La Concertación tiene una enorme deuda. Con Arturo
Martínez me refiero. Cuando se retire —alguna vez el sol tiene que suceder
al frío— ese conglomerado político debería hacerle un sentido homenaje, con
placa incluida.
En efecto, la Concertación sin ganas ni acuerdo para cambiar el modelo
laboral de Pinochet —más bien con flamantes defensores como Foxley, Eyzaguirre y
Velasco entre otros— necesitaba una CUT con el mismo rol que la asignaban en su
escenografía a los trabajadores y sus demandas: la de actor de reparto.

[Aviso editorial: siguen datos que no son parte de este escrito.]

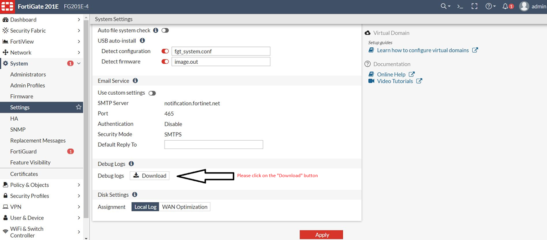
Task: Open the help question mark menu
Action: (x=490, y=6)
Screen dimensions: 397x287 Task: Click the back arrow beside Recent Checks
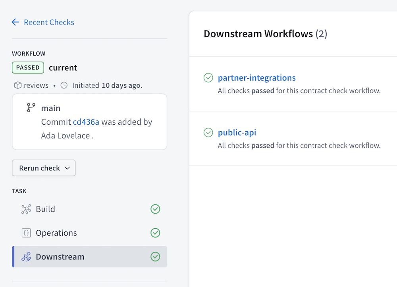coord(15,22)
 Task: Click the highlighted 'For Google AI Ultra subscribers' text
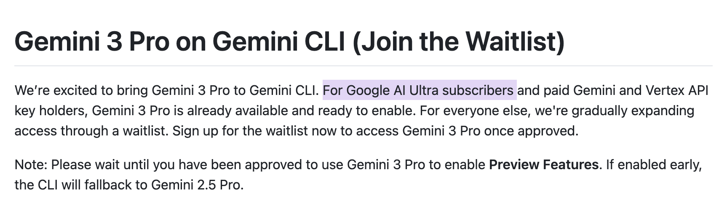pos(419,91)
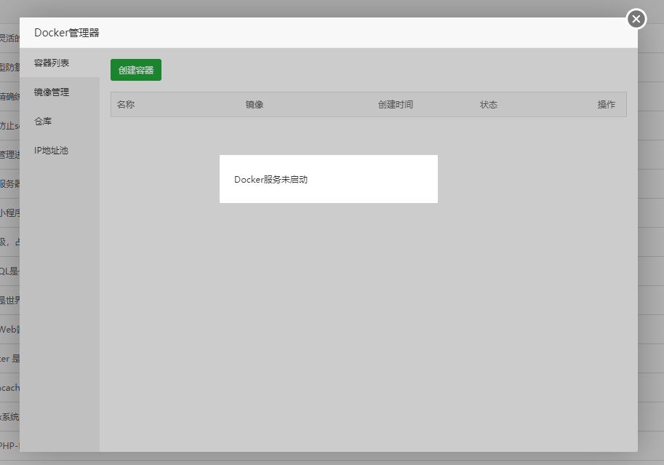Click the background row showing PHP-

click(9, 445)
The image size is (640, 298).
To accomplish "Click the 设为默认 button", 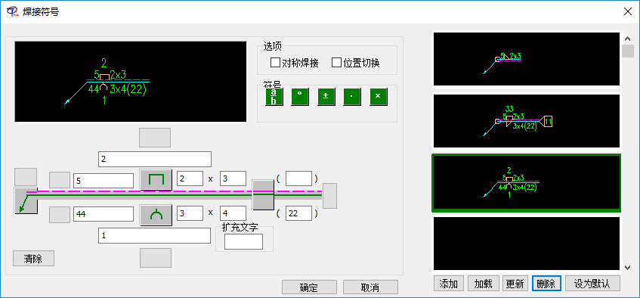I will click(592, 284).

Y Martínez se aplicó como ninguno a lograrlo. En veinte años, el mismo
movimiento sindical que de la mano de Seguel y Bustos había sido un actor
central en la lucha y derrota de la dictadura, se transformó en un apacible
recuerdo, sin capacidad alguna de cuestionar el modelo y con no más
trascendencia política que la miserable negociación del salario mínimo una vez
al año.
No es difícil percatarse del negocio redondo para todos los involucrados. La
Concertación logró mancillar cualquier movimiento social que desde el mundo de
los trabajadores cuestionara la ruta elegida de la “democracia de los
acuerdos” y Martínez —a través de un transversal apoyo en los partidos
políticos— mantuvo el poder sin mayores cuestionamientos —ni siquiera al opaco
sistema electoral que ha legitimado una y otra vez sus elecciones—.

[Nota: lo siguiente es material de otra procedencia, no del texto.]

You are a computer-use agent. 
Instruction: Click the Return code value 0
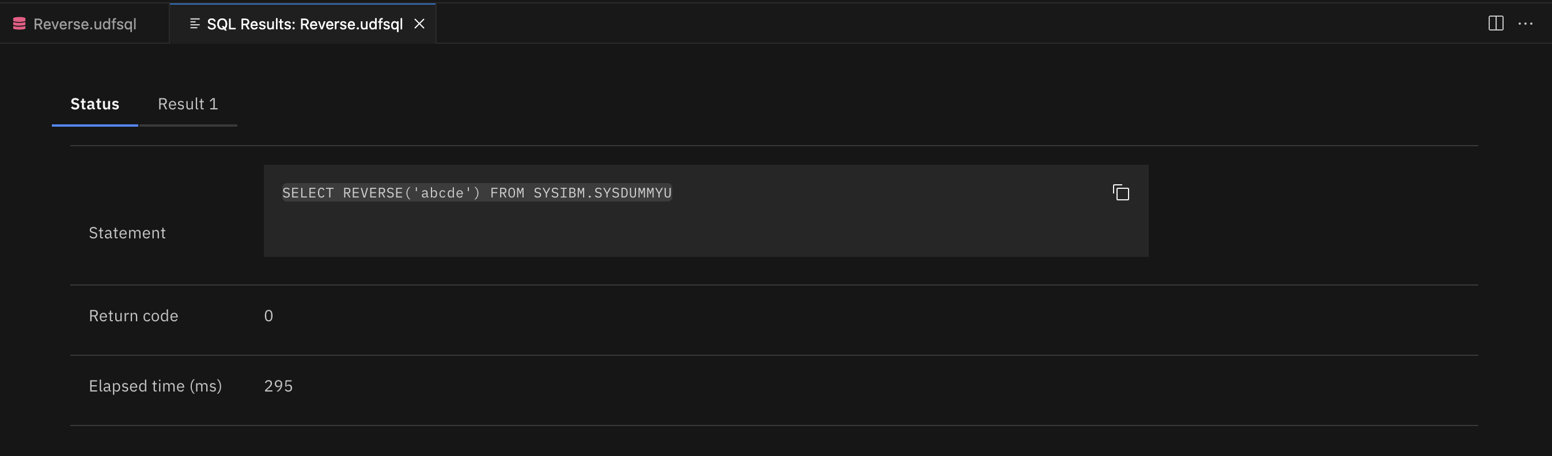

Y el resultado fue que la otrora poderosa Central Unitaria de Trabajadores
devino en insignificante. Durante veinte años, dicha organización sindical no
logró ninguna modificación relevante a las reglas laborales dejadas por la
dictadura que, como ya se ha dicho hasta la saciedad, dejaron a Chile como un
país único en el mundo occidental por la falta total de poder de los
trabajadores —con un décimo del promedio de la cobertura de la negociación
colectiva de los países de la OCDE—.
En resumen, y en pocas palabras: la irrelevancia más dramática.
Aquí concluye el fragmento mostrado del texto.